▶ Text provided:
►

The next category that the authors discuss is condom usage and the substitution of vaginal sex. They found that pledgers are significantly less likely to use condoms for their first sexual intercourse than non-pledgers (Brückner and Bearman, 2001, as cited in Brückner and Bearman, 2005). In addition, they found that anal and oral sex were prevalent behaviors in this population (Brückner and Bearman, 2005). A portion of the pledgers partook in oral and anal sex because virginity is often linked solely to vaginal sex. Even in these various types of sexual intercourses, condom usage was found to be very low. Overall, data results show low condom usage and over-representation of pledgers (Brückner and Bearman, 2005).

◄

▶ Entries shown:
►

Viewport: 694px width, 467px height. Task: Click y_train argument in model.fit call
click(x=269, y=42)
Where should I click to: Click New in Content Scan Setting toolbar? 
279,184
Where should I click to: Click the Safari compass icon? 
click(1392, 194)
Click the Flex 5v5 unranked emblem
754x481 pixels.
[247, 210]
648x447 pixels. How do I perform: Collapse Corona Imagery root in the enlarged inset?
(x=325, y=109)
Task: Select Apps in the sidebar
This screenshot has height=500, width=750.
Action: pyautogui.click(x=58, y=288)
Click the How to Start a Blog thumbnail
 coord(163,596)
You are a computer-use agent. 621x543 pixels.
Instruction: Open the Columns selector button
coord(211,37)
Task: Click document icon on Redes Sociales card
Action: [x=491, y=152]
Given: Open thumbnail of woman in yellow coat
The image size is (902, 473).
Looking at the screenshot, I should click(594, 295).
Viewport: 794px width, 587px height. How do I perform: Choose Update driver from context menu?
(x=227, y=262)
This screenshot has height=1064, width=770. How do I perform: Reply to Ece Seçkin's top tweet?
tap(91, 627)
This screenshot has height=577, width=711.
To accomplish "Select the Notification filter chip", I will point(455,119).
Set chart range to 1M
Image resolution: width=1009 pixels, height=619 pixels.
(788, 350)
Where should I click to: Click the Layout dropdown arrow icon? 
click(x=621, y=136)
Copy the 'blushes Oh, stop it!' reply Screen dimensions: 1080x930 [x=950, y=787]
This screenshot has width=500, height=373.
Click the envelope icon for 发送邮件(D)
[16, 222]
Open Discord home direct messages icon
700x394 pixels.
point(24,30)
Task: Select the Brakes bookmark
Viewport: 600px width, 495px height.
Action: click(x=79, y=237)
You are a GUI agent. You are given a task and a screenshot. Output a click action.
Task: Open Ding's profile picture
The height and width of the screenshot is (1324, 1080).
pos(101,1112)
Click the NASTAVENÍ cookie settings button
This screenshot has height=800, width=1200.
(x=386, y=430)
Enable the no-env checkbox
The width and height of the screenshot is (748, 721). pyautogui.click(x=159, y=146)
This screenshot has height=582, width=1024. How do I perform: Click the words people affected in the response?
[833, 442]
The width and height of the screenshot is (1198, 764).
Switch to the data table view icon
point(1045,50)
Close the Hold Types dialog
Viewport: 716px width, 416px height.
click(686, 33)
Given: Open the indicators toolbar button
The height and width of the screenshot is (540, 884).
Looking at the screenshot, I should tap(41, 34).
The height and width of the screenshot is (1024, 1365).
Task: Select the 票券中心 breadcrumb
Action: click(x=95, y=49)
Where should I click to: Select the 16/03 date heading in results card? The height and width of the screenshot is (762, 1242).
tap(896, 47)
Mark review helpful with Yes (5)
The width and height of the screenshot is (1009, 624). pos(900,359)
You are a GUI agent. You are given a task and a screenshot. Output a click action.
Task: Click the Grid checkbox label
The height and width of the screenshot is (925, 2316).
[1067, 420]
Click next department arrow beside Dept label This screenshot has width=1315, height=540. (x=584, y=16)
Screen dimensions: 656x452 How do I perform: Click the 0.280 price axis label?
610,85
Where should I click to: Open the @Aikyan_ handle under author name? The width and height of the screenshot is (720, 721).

◄

▶ Parts of the exercise:
a) Answer these questions using the passage on pledgers and condom use:
(i) Which group was significantly less likely to use condoms at first sexual intercourse?
(ii) Which two sexual behaviors were found to be prevalent in this population?
(iii) To what type of sex is virginity often linked solely?
b) Update the part of the passage on pledgers and condom use that opens with the words containing "The next category" and closes with "pledgers (Brückner and Bearman, 2005).", replacing "prevalent" with "common".
c) From the passage on pledgers and condom use, translate this sentence into Spanish: "Even in these various types of sexual intercourses, condom usage was found to be very low."
Rely only on the text to complete the following work.

▶ Task results:
a)
(i) Pledgers, compared with non-pledgers.
(ii) Anal sex and oral sex.
(iii) Vaginal sex.

b)
The next category that the authors discuss is condom usage and the substitution of vaginal sex. They found that pledgers are significantly less likely to use condoms for their first sexual intercourse than non-pledgers (Brückner and Bearman, 2001, as cited in Brückner and Bearman, 2005). In addition, they found that anal and oral sex were common behaviors in this population (Brückner and Bearman, 2005). A portion of the pledgers partook in oral and anal sex because virginity is often linked solely to vaginal sex. Even in these various types of sexual intercourses, condom usage was found to be very low. Overall, data results show low condom usage and over-representation of pledgers (Brückner and Bearman, 2005).

c) Incluso en estos diversos tipos de relaciones sexuales, se encontró que el uso del condón era muy bajo.